[start]

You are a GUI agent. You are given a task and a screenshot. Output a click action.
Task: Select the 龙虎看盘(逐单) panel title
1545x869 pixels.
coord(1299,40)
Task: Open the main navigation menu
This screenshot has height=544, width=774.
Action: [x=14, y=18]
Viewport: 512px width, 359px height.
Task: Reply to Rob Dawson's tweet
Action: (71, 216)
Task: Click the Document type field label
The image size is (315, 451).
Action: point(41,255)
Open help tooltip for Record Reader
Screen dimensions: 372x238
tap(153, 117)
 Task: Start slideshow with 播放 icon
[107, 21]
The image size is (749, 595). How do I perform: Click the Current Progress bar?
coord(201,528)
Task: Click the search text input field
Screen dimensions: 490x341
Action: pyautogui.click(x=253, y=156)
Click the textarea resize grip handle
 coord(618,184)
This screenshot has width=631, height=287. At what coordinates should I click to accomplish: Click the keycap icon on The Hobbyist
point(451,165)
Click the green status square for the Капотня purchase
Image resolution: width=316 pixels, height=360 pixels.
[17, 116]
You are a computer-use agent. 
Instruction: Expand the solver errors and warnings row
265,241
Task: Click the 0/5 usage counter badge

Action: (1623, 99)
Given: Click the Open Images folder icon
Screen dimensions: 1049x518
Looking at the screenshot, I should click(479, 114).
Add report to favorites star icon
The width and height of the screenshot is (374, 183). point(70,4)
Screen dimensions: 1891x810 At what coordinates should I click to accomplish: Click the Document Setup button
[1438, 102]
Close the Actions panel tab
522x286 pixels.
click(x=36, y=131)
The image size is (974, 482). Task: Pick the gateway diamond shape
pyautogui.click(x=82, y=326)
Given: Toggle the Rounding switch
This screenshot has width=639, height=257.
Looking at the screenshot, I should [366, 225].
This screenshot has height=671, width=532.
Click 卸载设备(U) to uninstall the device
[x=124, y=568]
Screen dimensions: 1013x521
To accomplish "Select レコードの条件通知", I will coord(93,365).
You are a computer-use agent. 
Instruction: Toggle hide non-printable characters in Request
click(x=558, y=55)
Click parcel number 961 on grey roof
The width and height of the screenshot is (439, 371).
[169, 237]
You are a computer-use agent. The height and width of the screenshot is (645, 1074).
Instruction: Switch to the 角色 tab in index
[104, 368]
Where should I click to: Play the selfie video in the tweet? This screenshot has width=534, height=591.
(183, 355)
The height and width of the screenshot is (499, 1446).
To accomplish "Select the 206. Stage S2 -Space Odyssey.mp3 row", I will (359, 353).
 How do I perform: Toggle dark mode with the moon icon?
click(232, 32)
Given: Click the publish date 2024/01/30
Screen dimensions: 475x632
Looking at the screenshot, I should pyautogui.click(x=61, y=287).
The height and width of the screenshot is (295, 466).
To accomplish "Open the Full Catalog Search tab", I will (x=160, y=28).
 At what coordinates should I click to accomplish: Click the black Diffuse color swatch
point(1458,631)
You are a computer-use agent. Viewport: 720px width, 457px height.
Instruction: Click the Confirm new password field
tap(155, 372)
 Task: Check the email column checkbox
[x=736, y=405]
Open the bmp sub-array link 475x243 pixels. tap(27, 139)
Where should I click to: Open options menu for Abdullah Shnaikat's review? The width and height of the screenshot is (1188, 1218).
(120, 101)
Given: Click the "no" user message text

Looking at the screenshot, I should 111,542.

[end]

§ **Directions**:
Can you output every line of the listing above as a Markdown table with the columns No. and Text, numbering each row and omitting blank lines?

§ **Final result**:
| No. | Text |
|---|---|
| 1 | You are a GUI agent. You are given a task and a screenshot. Output a click action. |
| 2 | Task: Select the 龙虎看盘(逐单) panel title |
| 3 | 1545x869 pixels. |
| 4 | coord(1299,40) |
| 5 | Task: Open the main navigation menu |
| 6 | This screenshot has height=544, width=774. |
| 7 | Action: [x=14, y=18] |
| 8 | Viewport: 512px width, 359px height. |
| 9 | Task: Reply to Rob Dawson's tweet |
| 10 | Action: (71, 216) |
| 11 | Task: Click the Document type field label |
| 12 | The image size is (315, 451). |
| 13 | Action: point(41,255) |
| 14 | Open help tooltip for Record Reader |
| 15 | Screen dimensions: 372x238 |
| 16 | tap(153, 117) |
| 17 |  Task: Start slideshow with 播放 icon |
| 18 | [107, 21] |
| 19 | The image size is (749, 595). How do I perform: Click the Current Progress bar? |
| 20 | coord(201,528) |
| 21 | Task: Click the search text input field |
| 22 | Screen dimensions: 490x341 |
| 23 | Action: pyautogui.click(x=253, y=156) |
| 24 | Click the textarea resize grip handle |
| 25 |  coord(618,184) |
| 26 | This screenshot has width=631, height=287. At what coordinates should I click to accomplish: Click the keycap icon on The Hobbyist |
| 27 | point(451,165) |
| 28 | Click the green status square for the Капотня purchase |
| 29 | Image resolution: width=316 pixels, height=360 pixels. |
| 30 | [17, 116] |
| 31 | You are a computer-use agent.  |
| 32 | Instruction: Expand the solver errors and warnings row |
| 33 | 265,241 |
| 34 | Task: Click the 0/5 usage counter badge |
| 35 | Action: (1623, 99) |
| 36 | Given: Click the Open Images folder icon |
| 37 | Screen dimensions: 1049x518 |
| 38 | Looking at the screenshot, I should click(479, 114). |
| 39 | Add report to favorites star icon |
| 40 | The width and height of the screenshot is (374, 183). point(70,4) |
| 41 | Screen dimensions: 1891x810 At what coordinates should I click to accomplish: Click the Document Setup button |
| 42 | [1438, 102] |
| 43 | Close the Actions panel tab |
| 44 | 522x286 pixels. |
| 45 | click(x=36, y=131) |
| 46 | The image size is (974, 482). Task: Pick the gateway diamond shape |
| 47 | pyautogui.click(x=82, y=326) |
| 48 | Given: Toggle the Rounding switch |
| 49 | This screenshot has width=639, height=257. |
| 50 | Looking at the screenshot, I should [366, 225]. |
| 51 | This screenshot has height=671, width=532. |
| 52 | Click 卸载设备(U) to uninstall the device |
| 53 | [x=124, y=568] |
| 54 | Screen dimensions: 1013x521 |
| 55 | To accomplish "Select レコードの条件通知", I will coord(93,365). |
| 56 | You are a computer-use agent.  |
| 57 | Instruction: Toggle hide non-printable characters in Request |
| 58 | click(x=558, y=55) |
| 59 | Click parcel number 961 on grey roof |
| 60 | The width and height of the screenshot is (439, 371). |
| 61 | [169, 237] |
| 62 | You are a computer-use agent. The height and width of the screenshot is (645, 1074). |
| 63 | Instruction: Switch to the 角色 tab in index |
| 64 | [104, 368] |
| 65 | Where should I click to: Play the selfie video in the tweet? This screenshot has width=534, height=591. |
| 66 | (183, 355) |
| 67 | The height and width of the screenshot is (499, 1446). |
| 68 | To accomplish "Select the 206. Stage S2 -Space Odyssey.mp3 row", I will (359, 353). |
| 69 |  How do I perform: Toggle dark mode with the moon icon? |
| 70 | click(232, 32) |
| 71 | Given: Click the publish date 2024/01/30 |
| 72 | Screen dimensions: 475x632 |
| 73 | Looking at the screenshot, I should pyautogui.click(x=61, y=287). |
| 74 | The height and width of the screenshot is (295, 466). |
| 75 | To accomplish "Open the Full Catalog Search tab", I will (x=160, y=28). |
| 76 |  At what coordinates should I click to accomplish: Click the black Diffuse color swatch |
| 77 | point(1458,631) |
| 78 | You are a computer-use agent. Viewport: 720px width, 457px height. |
| 79 | Instruction: Click the Confirm new password field |
| 80 | tap(155, 372) |
| 81 |  Task: Check the email column checkbox |
| 82 | [x=736, y=405] |
| 83 | Open the bmp sub-array link 475x243 pixels. tap(27, 139) |
| 84 | Where should I click to: Open options menu for Abdullah Shnaikat's review? The width and height of the screenshot is (1188, 1218). |
| 85 | (120, 101) |
| 86 | Given: Click the "no" user message text |
| 87 | Looking at the screenshot, I should 111,542. |